Fentanyl is a lesser-used opioid in UK general practice but widely used in specialist anaesthesia. Fentanyl is a short acting full mu opioid agonist which is used as a continuous rate infusion. Running fentanyl alongside our volatile agent will allow a volatile-sparing effect which is dose dependent. Recommended doses range from 5-20 mcg/kg/hr. At the higher end of this range you may see hypoventilation requiring controlled mandatory ventilation (IPPV). If you have capnography you can use this to document hypoventilation – defined as an end tidal carbon dioxide of > 45mmHg.
Nitrous oxide has long been a useful component of balanced anaesthesia. Nitrous oxide is an analgesic with opioid actions and interactions with descending inhibitory pathways, as well as NMDA activity. When used as a component of the carrier gas to vaporise isoflurane, reductions in isoflurane requirements are seen.

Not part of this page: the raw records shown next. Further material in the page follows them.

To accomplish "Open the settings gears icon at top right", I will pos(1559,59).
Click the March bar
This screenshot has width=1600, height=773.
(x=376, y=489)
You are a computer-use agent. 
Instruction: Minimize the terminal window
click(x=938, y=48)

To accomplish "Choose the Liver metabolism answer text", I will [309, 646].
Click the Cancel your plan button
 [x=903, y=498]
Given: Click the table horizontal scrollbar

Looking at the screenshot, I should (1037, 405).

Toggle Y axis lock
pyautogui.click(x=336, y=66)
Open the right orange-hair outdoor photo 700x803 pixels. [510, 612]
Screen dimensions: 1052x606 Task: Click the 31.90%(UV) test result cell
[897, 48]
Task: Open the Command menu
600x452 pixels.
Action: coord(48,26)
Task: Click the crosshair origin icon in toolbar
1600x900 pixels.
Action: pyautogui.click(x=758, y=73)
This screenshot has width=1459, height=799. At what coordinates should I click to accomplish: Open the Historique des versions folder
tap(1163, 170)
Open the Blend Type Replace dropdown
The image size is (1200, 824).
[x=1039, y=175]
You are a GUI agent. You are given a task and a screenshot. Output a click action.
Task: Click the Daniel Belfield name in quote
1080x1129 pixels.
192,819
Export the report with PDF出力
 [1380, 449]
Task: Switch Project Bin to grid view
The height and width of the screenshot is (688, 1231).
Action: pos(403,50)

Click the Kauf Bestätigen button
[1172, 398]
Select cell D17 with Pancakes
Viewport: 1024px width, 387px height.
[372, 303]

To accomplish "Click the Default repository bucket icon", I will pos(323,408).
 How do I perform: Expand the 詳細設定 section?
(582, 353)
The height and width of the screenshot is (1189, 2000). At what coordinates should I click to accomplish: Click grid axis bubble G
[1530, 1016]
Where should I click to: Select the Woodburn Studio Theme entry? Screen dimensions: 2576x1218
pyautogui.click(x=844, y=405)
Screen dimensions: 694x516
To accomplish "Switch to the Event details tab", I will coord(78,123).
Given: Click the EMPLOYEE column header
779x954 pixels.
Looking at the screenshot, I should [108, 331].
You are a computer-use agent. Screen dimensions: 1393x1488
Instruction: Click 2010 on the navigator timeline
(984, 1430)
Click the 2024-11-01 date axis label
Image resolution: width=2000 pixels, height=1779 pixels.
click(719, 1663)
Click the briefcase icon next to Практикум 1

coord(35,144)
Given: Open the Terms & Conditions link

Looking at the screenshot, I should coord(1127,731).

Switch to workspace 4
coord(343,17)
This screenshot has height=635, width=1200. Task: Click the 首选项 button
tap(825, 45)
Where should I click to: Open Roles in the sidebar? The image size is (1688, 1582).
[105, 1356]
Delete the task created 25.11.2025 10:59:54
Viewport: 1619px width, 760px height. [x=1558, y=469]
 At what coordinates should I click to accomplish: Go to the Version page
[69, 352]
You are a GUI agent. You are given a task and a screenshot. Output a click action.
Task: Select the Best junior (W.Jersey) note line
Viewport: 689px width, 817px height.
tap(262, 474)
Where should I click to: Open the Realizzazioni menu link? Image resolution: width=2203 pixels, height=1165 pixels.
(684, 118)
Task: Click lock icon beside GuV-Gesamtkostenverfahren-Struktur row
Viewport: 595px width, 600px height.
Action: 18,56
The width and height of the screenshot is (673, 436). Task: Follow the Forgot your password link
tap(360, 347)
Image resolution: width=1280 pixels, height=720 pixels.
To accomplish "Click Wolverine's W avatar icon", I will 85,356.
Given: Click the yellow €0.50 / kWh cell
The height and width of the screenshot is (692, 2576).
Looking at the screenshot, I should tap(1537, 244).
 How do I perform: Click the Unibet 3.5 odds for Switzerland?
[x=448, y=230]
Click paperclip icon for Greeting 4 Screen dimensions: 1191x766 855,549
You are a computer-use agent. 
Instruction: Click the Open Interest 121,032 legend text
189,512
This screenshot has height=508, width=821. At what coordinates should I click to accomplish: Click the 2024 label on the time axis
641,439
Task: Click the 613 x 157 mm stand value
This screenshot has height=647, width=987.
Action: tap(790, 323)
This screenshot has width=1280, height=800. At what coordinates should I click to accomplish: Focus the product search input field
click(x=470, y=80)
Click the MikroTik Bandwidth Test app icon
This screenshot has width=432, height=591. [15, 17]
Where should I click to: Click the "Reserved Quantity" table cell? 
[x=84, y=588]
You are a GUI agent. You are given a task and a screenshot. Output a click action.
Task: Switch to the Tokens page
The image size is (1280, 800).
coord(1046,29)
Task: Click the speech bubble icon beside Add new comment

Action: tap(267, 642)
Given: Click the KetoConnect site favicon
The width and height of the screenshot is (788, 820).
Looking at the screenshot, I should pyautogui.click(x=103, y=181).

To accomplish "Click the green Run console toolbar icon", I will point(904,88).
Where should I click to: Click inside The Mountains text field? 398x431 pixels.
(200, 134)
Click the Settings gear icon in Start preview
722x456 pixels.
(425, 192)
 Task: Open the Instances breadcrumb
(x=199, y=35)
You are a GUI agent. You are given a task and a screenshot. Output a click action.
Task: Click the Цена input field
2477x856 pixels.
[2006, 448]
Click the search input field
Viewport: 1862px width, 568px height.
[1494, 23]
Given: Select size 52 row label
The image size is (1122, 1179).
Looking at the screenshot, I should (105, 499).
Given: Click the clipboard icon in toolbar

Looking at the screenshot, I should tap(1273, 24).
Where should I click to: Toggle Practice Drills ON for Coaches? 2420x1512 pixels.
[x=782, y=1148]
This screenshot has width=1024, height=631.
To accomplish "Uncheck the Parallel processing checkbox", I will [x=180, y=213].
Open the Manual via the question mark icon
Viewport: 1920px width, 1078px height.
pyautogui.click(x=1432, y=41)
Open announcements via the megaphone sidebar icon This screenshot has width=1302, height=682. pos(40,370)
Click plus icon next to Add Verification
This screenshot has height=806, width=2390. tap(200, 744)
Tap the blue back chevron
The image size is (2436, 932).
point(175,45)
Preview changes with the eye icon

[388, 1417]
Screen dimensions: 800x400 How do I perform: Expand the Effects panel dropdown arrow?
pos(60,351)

Other key factors in sparing volatile agent
Reduce oxygen flow
Oxygen is required to remove carbon dioxide from the breathing system. Regardless of flow rate (1L/min versus 4L/min) we are delivering 100% oxygen. Therefore turning up your oxygen in response to a dip in SpO2 is ineffective.
The higher the oxygen flow the greater the isoflurane output from the vaporiser. Turning the oxygen flow down is a perfect way to save on isoflurane, as discussed here. Capnography can help you. Register for this webinar to update your knowledge on capnography.
Service your vaporiser
We all work better when we are looked after. Do not overfill your vaporiser (never go above the line) as this affects output.
Optimising your analgesia is a priority for patient comfort and is the basis of the Zero Pain approach. The other advantages with reduced volatile reliance are clear.
Increase the analgesia, turn down the vaporiser!